Peeking at different interpolation algorithms

[Albert Chan]

With divided difference, there is no requirement that the table be sorted.
Just do Forward Divided Difference, with the entries closest to interested region up on top.

Example, from https://jp.mathworks.com/matlabcentral/f...on-formula
(note: the link had the entries entered wrong, below is corrected points)

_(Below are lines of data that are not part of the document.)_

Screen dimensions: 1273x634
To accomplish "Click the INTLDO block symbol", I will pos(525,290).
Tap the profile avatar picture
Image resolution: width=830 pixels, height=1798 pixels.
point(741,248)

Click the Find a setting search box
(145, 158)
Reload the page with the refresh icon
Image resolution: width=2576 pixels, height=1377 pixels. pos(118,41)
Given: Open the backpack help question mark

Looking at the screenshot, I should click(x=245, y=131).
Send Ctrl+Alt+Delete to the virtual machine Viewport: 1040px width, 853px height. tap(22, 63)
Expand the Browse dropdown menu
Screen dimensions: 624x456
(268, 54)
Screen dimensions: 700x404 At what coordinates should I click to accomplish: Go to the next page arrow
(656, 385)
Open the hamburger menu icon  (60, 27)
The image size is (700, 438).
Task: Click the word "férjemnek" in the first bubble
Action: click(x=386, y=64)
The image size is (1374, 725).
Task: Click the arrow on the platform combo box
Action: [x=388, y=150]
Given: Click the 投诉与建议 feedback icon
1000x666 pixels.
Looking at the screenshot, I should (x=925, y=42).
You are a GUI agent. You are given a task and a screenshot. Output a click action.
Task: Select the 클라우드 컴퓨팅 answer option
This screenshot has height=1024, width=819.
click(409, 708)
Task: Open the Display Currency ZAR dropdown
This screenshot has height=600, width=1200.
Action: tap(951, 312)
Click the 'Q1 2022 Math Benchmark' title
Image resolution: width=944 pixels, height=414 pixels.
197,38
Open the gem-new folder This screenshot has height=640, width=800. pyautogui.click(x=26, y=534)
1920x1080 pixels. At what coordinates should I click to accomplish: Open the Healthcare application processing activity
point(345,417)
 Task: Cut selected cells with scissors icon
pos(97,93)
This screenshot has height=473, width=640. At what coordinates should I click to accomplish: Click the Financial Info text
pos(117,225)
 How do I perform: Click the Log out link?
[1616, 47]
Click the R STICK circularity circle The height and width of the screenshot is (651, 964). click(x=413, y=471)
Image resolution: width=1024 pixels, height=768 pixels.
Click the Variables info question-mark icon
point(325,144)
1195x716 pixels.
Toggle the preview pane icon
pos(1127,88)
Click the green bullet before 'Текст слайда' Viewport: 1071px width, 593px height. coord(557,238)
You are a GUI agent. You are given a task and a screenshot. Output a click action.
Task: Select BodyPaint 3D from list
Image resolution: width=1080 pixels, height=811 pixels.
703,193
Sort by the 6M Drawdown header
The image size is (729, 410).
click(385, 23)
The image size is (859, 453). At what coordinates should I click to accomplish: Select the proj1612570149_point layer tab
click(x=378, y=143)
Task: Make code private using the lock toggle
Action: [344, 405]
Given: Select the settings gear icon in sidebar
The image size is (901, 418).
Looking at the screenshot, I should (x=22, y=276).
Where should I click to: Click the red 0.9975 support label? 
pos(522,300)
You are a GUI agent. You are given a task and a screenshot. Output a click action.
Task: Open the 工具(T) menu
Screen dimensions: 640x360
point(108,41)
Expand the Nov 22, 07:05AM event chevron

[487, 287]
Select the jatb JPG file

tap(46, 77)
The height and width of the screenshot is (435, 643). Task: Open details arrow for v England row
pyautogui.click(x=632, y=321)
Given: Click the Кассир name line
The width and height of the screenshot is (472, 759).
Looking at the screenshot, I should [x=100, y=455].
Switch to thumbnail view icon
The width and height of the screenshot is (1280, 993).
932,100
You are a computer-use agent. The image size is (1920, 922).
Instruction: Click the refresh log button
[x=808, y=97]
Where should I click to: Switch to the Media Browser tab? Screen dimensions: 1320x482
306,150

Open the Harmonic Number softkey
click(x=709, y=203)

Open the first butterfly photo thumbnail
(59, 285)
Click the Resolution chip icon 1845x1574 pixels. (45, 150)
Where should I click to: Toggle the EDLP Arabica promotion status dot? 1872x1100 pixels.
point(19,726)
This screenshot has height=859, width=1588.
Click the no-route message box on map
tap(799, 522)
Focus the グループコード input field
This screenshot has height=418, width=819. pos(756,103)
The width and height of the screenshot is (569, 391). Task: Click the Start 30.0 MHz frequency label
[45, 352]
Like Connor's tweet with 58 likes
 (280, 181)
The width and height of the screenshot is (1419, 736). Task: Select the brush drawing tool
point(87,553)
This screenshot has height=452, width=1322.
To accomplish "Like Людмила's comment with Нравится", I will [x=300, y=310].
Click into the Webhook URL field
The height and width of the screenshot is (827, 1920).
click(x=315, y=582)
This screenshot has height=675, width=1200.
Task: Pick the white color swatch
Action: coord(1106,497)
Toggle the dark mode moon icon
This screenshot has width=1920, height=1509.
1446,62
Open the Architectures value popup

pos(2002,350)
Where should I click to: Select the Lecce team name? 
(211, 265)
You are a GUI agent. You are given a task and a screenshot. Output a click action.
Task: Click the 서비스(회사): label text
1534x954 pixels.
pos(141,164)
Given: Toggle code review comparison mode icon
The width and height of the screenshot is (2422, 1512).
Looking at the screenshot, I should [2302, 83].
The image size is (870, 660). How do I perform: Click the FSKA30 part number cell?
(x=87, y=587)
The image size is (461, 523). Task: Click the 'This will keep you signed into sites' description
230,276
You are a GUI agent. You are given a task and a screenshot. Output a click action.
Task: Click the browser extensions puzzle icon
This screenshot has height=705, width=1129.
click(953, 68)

Points: (-2, 18.4708), (-1, 17.8144), (0, 17.107), (1, 16.3432), (2, 15.5154), find y(0.25):

Assume calculations with 6 sig. digits, and we want best interpolated values in the middle:

Code:

p   y(p)      Divided Difference Table
+0  17.107
+1  16.3432  -0.763800
-1  17.8144  -0.735600  -0.0282000
+2  15.5154  -0.766333  -0.0307330  -0.00126650
-2  18.4708  -0.738850  -0.0274830  -0.00108333  -0.0000915850

y(p) = 17.107 + (p-0)*(-0.7638 + (p-1)*(-0.0282 + (p+1)*(-0.0012665 + (p-2)*(-0.000091585))))

→ y(0.25) ≈ 16.9216

Above formula is same (except slight rounding errors) as Gauss Forward Formula:

Code:

p   y(p)      Difference Table
-2  18.4708  
-1  17.8144  -0.6564
+0  17.107   -0.7074  -0.0510
+1  16.3432  -0.7638  -0.0564  -0.0054
+2  15.5154  -0.8278  -0.0640  -0.0076  -0.0022

y(p) = \(17.107 + \binom{p}{1}(-0.7638) + \binom{p}{2}(-0.0564)
+ \binom{p+1}{3}(-0.0076) + \binom{p+1}{4}(-0.0022) \)